Training data containing features and target variable.
Field name of the target variable to predict.
Settings dictionary containing model configuration:
proxies: List of proxy/feature field names
locations: List of location/grouping field names
interactions: List of interaction feature definitions
predict
predict(df: pd.DataFrame) -> pd.Series
Make predictions on new data.
Data to perform predictions on.
Predicted values of the target variable chosen during fit().
evaluate
evaluate(df: pd.DataFrame, target: str) -> Dict[str, float]
Evaluate model performance on training data.
Training data with features and true target values.
Field name of the target variable.
Dictionary containing evaluation metrics:
mae: Mean Absolute Error
mape: Mean Absolute Percentage Error
rmse: Root Mean Squared Error
r2: R-squared score
Available Models
RatioProxyModel
model = RatioProxyModel()
Ratio-based proxy model that calculates median ratios between target and proxy variables, stratified by location and grouping variables. Simple but effective for linear relationships.
Best for: Linear relationships, simple proxy-based predictions
RandomForestModel
model = RandomForestModel()
Random Forest regressor with 200 trees. Handles non-linear relationships and feature interactions well.
Configuration:
- n_estimators: 200
- max_depth: None
- min_samples_split: 5
- min_samples_leaf: 2
Best for: Non-linear relationships, robust predictions
LightGBMModel
LightGBM gradient boosting model. Fast training and high accuracy with good handling of categorical features.
Configuration:
- n_estimators: 200
- max_depth: -1 (no limit)
- learning_rate: 0.05
- subsample: 0.8
- colsample_bytree: 0.8
Best for: Large datasets, categorical features, high accuracy requirements
XGBoostModel
XGBoost gradient boosting model. Excellent performance with regularization to prevent overfitting.
Configuration:
- n_estimators: 200
- max_depth: 6
- learning_rate: 0.05
- subsample: 0.8
- colsample_bytree: 0.8
Best for: Structured data, preventing overfitting, competition-grade accuracy
EnsembleModel
Ensemble model combining LightGBM, XGBoost, and Random Forest. Automatically optimizes weights for each model to minimize RMSE on validation data.
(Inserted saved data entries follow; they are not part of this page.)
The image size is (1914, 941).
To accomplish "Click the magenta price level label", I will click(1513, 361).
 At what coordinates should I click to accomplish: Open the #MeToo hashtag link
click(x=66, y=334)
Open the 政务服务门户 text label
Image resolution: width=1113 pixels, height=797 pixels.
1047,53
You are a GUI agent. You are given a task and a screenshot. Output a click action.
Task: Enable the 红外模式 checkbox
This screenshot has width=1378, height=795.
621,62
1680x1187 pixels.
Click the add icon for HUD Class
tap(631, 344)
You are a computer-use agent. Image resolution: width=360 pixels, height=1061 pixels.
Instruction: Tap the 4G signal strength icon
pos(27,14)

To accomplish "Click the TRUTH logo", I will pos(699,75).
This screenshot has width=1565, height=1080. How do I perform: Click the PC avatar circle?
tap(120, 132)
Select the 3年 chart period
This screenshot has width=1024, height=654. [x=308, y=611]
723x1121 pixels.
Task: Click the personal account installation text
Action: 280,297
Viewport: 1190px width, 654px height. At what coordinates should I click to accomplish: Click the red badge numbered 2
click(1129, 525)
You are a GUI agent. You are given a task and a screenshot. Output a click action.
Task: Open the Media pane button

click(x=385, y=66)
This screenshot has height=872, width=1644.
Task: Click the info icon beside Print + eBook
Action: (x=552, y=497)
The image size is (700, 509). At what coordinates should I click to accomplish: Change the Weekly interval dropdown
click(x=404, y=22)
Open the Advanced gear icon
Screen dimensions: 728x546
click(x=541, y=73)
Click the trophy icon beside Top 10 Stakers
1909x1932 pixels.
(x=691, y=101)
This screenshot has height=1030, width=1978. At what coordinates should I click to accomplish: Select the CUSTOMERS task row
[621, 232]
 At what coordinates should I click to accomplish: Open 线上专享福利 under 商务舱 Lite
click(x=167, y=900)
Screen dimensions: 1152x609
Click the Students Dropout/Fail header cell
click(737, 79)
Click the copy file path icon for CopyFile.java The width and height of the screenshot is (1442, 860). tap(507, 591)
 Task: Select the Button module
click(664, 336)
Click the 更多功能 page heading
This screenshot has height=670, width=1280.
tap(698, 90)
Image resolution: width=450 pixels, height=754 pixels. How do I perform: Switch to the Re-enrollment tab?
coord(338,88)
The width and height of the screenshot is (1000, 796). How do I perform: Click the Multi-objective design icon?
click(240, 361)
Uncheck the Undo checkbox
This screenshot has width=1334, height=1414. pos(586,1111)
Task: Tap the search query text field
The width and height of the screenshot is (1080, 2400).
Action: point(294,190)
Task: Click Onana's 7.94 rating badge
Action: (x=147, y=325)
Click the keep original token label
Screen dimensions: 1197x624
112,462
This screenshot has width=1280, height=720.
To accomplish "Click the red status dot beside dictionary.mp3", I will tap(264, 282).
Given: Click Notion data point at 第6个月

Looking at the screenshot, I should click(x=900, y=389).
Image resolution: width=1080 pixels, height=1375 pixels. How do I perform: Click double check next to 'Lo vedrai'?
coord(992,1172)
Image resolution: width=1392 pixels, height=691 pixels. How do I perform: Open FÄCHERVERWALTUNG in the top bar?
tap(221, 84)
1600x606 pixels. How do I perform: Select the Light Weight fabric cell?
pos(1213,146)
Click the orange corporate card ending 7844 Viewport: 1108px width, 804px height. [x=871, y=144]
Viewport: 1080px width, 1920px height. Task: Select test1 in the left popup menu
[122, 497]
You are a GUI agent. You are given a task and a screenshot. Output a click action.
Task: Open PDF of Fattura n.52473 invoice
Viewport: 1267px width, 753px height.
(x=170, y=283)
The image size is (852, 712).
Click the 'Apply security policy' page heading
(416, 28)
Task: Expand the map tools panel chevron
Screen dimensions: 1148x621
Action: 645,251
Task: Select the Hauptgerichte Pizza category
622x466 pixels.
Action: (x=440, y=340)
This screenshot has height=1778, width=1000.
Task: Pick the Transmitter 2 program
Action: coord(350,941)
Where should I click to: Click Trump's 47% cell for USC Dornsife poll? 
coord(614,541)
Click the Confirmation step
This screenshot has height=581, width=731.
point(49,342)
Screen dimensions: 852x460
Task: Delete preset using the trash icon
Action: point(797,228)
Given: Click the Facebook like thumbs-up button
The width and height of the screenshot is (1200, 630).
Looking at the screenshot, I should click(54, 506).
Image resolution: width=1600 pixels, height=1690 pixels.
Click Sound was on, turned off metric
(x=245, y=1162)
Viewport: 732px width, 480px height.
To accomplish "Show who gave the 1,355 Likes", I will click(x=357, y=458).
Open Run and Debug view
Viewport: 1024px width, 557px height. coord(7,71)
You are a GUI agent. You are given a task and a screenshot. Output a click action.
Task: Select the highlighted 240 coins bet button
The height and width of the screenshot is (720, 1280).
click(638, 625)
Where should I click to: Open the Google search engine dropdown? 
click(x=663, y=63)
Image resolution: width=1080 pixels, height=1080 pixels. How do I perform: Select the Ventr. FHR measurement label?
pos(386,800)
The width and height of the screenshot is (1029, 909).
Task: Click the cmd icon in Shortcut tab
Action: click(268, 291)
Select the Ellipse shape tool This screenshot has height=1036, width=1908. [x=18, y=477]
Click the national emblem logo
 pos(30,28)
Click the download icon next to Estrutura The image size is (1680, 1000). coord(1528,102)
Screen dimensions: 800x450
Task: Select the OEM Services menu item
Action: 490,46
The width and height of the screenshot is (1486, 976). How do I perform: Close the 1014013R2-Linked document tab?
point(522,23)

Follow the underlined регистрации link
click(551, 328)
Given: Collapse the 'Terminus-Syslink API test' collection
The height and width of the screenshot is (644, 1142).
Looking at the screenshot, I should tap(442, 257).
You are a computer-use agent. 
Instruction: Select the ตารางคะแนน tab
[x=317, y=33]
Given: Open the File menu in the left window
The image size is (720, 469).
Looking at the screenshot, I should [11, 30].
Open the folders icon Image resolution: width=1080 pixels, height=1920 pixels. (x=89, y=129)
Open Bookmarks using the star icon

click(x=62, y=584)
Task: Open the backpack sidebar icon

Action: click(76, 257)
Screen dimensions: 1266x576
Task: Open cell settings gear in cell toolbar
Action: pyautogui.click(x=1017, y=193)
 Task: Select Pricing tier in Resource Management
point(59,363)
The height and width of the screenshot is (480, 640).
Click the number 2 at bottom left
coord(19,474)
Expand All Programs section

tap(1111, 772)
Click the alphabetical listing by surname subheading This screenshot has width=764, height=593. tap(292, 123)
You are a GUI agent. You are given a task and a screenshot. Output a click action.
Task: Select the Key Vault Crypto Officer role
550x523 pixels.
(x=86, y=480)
Best for: Maximum accuracy, reducing model variance
Model Selection
To experiment with different models and find the best performer:
s_infer = {
"bldg_sqft": {
"model": {
"type": "lightgbm", # Current model
"experiment": True, # Enable experimentation
"proxies": ["bldg_footprint_sqft"],
"locations": ["neighborhood"]
}
}
}
When experiment: True, the system will:
- Train and evaluate all available models
- Report performance metrics for each
- Compare results on both validation and fill data
- Recommend the best performing model
- Still use the specified
type for final predictions
CategoricalEncoder
encoder = CategoricalEncoder()
Universal categorical encoder that handles unseen categories by mapping them to a special unknown value.
fit
fit(series: pd.Series) -> None
Fit encoder by learning categories from the series.
transform(series: pd.Series) -> np.ndarray
Transform values, mapping unseen categories to unknown.
fit_transform(series: pd.Series) -> np.ndarray
Fit and transform in one step.
Advanced Configuration
Interaction Features
Create interaction features by combining multiple fields:
s_infer = {
"bldg_sqft": {
"model": {
"type": "xgboost",
"proxies": ["bldg_footprint_sqft", "stories"],
"locations": ["neighborhood", "property_class"],
"interactions": [
["neighborhood", "property_class"],
["neighborhood", "zoning"]
]
}
}
}
Fill Before Inference
Use known values from related fields before running inference:
s_infer = {
"bldg_sqft": {
"model": {...},
"fill": ["tax_bldg_sqft", "assessor_bldg_sqft"]
}
}
Filtered Inference
Only infer values for specific subsets:
s_infer = {
"bldg_sqft": {
"model": {...},
"filters": [
["and",
["==", "is_vacant", False],
[">", "land_sqft", 1000]
]
]
}
}